# Caesar's Cipher Refactoring Help

Caesar's Cipher Refactoring Help
0

#1

I finally figured out how to solve Caesar’s Cipher, but I would appreciate some guidance in how to make my code better and more efficient.

Here is my code:

``````function rot13(str) { // LBH QVQ VG!
var willBeStr = [];
for(var i=0; i < str.length; i++) {
if(str.charCodeAt(i) < 65 || str.charCodeAt(i) > 122 || str.charCodeAt(i) > 90 && str.charCodeAt(i) < 97) {
willBeStr.push(String.fromCharCode(str.charCodeAt(i)));
} else if(str.charCodeAt(i) >= 97 && str.charCodeAt(i) <=122) {
if((str.charCodeAt(i) - 22) > 77) {
willBeStr.push(String.fromCharCode(str.charCodeAt(i) - 35));
} else {
willBeStr.push(String.fromCharCode(str.charCodeAt(i) - 9));
}
} else {
if(str.charCodeAt(i) > 77) {
willBeStr.push(String.fromCharCode(str.charCodeAt(i) - 13));
} else {
willBeStr.push(String.fromCharCode(str.charCodeAt(i) + 13));
}
}

}
return willBeStr.join("");
}

// Change the inputs below to test
rot13("SERR PBQR PNZC");``````

#2

One thing you might look into is how you can make use of ‘modular arithmetic’ to make the ‘rotational’ part of the cipher more efficient. It’s the same kind of math that can be used to calculate an arrival time even when a 24-hour clock ‘resets’ to 0 after midnight…

#3

Hi Joel,

Some remarks:

1. I did mine comparing on letters rather than on their charCode. That makes it easier to read and you don’t have ‘magic’ numbers (who knows the charCodes of the set off the top of their head?).
2. When you use a RegEx to check for letters and non-letters, you can do away with the long condition in your first if statement.
3. Like @geligelu said: try to make the comparisons more efficient.

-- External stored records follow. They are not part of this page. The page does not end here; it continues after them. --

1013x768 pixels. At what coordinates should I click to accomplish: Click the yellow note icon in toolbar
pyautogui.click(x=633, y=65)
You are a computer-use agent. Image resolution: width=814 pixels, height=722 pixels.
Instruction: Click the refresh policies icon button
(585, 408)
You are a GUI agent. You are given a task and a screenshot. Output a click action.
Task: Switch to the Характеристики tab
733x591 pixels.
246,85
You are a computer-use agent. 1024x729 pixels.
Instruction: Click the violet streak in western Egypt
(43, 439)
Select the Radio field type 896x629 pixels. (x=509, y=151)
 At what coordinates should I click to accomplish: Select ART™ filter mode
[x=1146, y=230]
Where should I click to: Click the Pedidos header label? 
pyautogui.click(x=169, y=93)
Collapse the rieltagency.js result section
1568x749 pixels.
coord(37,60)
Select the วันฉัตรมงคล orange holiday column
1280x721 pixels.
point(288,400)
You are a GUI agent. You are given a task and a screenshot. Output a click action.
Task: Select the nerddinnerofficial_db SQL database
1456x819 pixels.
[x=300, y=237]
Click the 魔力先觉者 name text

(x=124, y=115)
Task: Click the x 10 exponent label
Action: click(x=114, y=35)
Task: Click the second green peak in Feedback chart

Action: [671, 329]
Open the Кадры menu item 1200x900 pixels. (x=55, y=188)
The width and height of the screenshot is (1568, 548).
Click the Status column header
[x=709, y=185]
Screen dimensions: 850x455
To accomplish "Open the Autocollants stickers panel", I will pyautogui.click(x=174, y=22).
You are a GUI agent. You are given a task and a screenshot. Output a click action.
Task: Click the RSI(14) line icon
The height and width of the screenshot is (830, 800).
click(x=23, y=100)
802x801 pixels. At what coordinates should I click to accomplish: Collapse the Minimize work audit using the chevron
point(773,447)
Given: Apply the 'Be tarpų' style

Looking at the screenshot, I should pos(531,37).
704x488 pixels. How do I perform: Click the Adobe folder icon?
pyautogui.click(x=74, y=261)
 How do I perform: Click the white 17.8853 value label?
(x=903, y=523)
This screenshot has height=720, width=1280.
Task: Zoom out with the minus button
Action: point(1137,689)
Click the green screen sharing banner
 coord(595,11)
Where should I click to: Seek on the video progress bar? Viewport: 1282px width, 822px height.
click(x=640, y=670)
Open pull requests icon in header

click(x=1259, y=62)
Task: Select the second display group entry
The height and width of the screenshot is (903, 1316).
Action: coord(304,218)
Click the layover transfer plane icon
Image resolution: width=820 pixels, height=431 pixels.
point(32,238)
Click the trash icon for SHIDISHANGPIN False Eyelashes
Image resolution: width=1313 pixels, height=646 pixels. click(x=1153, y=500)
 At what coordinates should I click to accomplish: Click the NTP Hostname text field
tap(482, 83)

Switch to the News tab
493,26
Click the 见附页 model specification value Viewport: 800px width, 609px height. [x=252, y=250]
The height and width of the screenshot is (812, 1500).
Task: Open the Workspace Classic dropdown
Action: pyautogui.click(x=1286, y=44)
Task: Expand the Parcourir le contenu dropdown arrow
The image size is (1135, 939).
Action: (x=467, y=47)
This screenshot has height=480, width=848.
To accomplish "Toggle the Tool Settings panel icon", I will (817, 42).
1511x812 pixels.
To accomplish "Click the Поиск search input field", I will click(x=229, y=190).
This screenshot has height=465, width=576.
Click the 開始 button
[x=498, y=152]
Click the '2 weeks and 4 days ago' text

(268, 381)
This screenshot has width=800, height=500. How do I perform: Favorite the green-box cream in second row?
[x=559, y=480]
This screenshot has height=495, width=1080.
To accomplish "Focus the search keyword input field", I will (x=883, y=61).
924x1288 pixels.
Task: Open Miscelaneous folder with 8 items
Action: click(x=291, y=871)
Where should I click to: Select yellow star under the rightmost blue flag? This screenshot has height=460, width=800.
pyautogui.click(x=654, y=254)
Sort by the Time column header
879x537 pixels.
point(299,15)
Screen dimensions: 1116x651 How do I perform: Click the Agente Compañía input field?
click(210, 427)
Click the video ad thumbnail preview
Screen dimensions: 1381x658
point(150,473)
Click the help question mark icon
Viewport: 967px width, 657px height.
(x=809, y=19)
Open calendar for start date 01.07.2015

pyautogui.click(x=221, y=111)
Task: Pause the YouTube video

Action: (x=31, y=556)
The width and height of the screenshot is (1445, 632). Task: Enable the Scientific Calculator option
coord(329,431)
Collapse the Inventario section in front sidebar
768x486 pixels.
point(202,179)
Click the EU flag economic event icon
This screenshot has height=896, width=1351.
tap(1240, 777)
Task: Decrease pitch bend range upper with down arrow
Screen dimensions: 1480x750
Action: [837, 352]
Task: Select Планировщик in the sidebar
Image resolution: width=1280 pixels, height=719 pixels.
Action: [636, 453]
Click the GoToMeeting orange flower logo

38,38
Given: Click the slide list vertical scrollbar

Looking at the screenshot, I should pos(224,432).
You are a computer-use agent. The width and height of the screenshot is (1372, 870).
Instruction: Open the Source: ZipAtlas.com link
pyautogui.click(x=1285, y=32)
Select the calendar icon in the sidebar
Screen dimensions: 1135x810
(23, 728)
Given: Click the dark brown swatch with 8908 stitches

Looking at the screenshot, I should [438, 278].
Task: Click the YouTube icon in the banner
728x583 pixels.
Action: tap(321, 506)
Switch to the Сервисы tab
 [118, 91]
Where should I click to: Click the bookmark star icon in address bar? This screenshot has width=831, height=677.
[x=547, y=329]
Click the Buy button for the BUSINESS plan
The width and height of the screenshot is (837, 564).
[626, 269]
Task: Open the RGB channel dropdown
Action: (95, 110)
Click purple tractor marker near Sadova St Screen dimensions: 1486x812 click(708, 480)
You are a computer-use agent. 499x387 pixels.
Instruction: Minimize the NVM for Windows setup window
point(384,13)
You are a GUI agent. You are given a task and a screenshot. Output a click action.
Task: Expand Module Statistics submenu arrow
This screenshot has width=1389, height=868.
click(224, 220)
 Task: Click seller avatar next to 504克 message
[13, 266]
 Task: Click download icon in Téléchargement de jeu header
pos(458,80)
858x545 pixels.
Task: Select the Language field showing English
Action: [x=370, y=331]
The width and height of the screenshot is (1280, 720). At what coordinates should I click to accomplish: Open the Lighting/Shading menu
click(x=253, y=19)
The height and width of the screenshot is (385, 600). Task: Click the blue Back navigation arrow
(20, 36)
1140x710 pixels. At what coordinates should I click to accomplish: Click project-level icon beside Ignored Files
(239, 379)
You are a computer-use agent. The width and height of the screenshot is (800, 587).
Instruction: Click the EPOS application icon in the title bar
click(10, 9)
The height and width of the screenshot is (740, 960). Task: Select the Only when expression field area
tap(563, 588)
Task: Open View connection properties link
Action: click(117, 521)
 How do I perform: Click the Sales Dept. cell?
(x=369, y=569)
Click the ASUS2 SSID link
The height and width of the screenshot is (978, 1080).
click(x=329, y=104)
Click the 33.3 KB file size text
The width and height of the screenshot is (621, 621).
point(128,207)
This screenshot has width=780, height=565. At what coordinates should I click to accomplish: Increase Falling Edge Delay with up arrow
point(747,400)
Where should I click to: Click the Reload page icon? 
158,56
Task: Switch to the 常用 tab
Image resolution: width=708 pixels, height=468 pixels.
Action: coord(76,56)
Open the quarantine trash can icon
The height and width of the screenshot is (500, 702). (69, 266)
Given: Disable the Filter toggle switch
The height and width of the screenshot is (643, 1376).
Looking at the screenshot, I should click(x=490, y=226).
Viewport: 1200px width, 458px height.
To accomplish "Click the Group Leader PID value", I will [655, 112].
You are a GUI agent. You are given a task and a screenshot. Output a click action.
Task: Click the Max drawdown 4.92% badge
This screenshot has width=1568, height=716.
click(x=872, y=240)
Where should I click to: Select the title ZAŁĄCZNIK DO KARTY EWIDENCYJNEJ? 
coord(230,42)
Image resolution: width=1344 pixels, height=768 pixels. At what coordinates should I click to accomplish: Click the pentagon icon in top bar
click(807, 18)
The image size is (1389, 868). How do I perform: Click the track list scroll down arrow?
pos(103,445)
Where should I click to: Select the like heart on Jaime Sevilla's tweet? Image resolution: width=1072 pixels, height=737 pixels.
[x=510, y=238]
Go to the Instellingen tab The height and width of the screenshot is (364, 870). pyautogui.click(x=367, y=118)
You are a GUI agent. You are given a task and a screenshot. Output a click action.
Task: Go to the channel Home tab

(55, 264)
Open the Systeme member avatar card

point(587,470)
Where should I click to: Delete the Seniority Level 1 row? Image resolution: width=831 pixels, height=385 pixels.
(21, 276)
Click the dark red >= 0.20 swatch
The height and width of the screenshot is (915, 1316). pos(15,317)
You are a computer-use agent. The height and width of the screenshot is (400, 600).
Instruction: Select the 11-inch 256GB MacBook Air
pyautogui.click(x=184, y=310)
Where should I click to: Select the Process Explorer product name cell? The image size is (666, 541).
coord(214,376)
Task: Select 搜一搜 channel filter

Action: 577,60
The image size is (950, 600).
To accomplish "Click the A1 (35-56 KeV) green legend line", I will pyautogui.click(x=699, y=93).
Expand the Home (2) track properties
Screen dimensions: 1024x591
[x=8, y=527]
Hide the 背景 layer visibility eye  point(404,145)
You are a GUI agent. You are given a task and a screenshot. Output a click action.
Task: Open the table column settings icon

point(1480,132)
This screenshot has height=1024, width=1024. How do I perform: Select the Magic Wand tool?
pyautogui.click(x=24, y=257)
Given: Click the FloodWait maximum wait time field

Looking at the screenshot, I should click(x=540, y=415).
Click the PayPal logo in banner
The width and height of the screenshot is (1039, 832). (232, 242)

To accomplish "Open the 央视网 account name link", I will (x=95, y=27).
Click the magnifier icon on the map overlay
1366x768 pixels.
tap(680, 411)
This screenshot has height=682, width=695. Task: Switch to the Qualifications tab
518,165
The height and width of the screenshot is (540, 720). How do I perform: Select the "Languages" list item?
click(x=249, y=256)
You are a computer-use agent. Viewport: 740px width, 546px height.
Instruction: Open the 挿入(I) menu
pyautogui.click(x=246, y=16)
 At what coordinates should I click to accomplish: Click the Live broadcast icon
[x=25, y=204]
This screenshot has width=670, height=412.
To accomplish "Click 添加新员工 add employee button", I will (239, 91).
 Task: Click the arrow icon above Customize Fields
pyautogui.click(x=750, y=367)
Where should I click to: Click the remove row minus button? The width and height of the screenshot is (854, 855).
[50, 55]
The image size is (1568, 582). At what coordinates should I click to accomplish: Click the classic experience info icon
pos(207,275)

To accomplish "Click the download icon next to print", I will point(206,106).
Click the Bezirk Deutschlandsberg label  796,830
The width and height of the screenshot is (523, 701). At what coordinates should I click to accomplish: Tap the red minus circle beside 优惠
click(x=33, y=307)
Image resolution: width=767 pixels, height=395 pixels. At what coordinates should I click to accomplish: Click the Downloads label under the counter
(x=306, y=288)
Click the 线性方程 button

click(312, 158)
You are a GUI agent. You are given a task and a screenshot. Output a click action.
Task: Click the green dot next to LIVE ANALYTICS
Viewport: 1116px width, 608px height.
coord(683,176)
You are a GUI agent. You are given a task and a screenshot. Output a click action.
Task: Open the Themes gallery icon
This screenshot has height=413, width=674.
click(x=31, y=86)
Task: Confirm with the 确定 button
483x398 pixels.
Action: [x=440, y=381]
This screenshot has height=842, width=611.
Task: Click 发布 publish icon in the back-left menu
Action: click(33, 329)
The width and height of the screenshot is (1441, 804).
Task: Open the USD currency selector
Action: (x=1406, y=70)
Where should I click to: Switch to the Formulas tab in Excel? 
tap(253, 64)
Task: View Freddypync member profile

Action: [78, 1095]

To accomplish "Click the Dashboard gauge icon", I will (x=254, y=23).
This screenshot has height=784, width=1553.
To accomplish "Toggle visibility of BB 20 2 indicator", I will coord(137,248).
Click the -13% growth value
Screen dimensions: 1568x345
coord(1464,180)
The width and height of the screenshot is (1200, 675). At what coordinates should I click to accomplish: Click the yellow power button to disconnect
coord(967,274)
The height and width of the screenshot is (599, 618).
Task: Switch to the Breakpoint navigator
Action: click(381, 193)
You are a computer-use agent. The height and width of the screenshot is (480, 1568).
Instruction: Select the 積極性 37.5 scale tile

Re 2: `if (str[i].match(/[A-Z]/)) { /* it's a letter */ }`

#4

Some good advice above here. I would add that you are doing a lot of duplicate calls to convert your string to and from charCode. Whenever you repeat yourself a lot in your code you should pause and think about if it’s really necessary.
You might want to think about using a variable to store the converted value in this case.

#6

Wow, I did use the regex to find out if it’s a letter and I did use the test ( < ‘N’) to find out if I needed to add or subtract 13, but it never occurred to me to do just a replace. Great idea.

#7

Hello Guys,

I am burning my brain trying to solve this one. I copy and paste my code after a lot of thinking. I think it should work the way it is… but I am almost sure that I am not knowing how to deal with the charcode. I tried to find some cheatcode or something so I could analyze the charcode better.

I am felling stucked in this one now. Just because I couldn’t make the charcode loop or create some equation on it.

Thanks a lot!

``````function rot13(str) { // LBH QVQ VG!

function replacer(X){
return String.fromCharCode(X.charCodeAt(0));
}

return str.replace(/[A-Z]/g, replacer);

}
``````

(second response)
reading here I tried to do:

`return String.fromCharCode(X.charCodeAt(0) > 13 ? X.charCodeAt(0) - 13 : X.charCodeAt(0) + 13);`

and just some letters are wrong. aaaaaaahhhhhhhhhh

(third and last, sorry guys and thanks for the comments above)

`return String.fromCharCode(X.charCodeAt(0) > 77 ? X.charCodeAt(0) - 13 : X.charCodeAt(0) + 13);`